White Paper on Dynamic Processor Deallocation and Dynamic Processor Resilience

Introduction
The purpose of this white paper is to provide an overview of an exciting new technology
that Hewlett Packard has developed that can significantly reduce system downtime due to
processor failures. This technology, called Dynamic Processor Resilience, enables HP-
UX systems to monitor the operation of processors, predict failures before they occur,
and dynamically deallocate troubled processors before they experience catastrophic
errors resulting in system failures. Dynamic Processor Resilience is one of the key
technologies that enable HP to deliver industry-leading system availability and is
available on all PA8500, PA8600 and future processors.
As the cache sizes incorporated into processors continues to increase, accounting for
increasingly higher percentages of processor circuitry, it is critical that correctable cache
errors be handled effectively in order to avoid processor-related system failures. On
Hewlett Packard systems based on PA8500 or later processors, single-bit cache errors (a
single erroneous bit in the data at any given cache memory location) are corrected.
However, a double-bit cache error (two erroneous bits in the data) cannot be corrected
and will result in a system failure. Statistically, most double-bit cache errors will be
preceded by a series of single-bit errors over time as the memory cell begins to degrade.

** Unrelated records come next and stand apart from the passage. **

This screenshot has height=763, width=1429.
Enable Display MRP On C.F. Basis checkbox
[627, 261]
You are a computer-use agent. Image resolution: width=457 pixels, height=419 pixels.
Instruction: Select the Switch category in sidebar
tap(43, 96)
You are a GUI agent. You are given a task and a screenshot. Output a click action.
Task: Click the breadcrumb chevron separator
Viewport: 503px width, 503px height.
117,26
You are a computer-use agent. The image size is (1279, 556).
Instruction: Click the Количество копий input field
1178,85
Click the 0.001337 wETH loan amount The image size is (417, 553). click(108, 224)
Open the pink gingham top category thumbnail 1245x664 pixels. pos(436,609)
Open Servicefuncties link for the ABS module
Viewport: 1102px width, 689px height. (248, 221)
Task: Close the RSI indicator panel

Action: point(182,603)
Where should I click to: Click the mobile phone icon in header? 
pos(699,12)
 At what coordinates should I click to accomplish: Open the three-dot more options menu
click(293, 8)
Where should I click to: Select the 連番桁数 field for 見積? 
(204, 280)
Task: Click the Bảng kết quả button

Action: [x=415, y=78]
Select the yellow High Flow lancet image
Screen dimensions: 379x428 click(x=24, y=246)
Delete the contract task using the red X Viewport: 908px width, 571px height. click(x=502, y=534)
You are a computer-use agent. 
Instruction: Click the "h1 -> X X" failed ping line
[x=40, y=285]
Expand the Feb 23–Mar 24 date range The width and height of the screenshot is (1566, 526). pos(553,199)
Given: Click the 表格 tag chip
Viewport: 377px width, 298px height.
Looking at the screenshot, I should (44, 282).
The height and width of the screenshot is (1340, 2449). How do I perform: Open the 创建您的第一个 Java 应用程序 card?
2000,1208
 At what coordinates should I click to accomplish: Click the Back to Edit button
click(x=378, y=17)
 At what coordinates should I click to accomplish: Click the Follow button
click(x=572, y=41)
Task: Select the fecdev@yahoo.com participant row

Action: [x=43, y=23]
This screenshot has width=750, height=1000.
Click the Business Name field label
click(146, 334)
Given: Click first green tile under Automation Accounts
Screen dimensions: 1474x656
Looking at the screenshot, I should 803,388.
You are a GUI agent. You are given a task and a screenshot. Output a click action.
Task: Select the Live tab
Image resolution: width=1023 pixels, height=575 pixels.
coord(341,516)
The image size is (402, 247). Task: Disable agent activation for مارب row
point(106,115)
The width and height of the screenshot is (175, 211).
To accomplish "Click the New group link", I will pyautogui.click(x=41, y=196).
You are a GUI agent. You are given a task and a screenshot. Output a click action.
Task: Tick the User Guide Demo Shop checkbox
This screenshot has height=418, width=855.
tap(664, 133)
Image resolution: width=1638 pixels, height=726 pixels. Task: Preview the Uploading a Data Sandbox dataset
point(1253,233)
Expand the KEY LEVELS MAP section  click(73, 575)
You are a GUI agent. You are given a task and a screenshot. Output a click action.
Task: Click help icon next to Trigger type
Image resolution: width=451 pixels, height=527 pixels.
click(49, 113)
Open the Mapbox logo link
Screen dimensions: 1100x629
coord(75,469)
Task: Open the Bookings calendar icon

Using Hewlett Packard’s Dynamic Processor Resilience and Dynamic Processor
Deallocation technology, processor cache can be monitored for correctable errors and the
processor dynamically deallocated before correctable errors turn uncorrectable.
Dynamic Processor Resilience also works hand-in-hand with HP's exciting new "instant
Capacity On Demand" (iCOD) product. iCOD enables customers to purchase systems
that have one or more processors in reserve, which have not yet been purchased. When
additional capacity is required, the reserve processors can be purchased and "instantly"
enabled. For systems, which have iCOD, enabled, reserve processors automatically
replace processors that are deallocated by the EMS CPU monitor (previously named
“LPMC monitor”) if they exist, thus ensuring that the system continues to run at full
capacity. The faulty processor can then be replaced when convenient at which time it will
be returned to the reserve pool.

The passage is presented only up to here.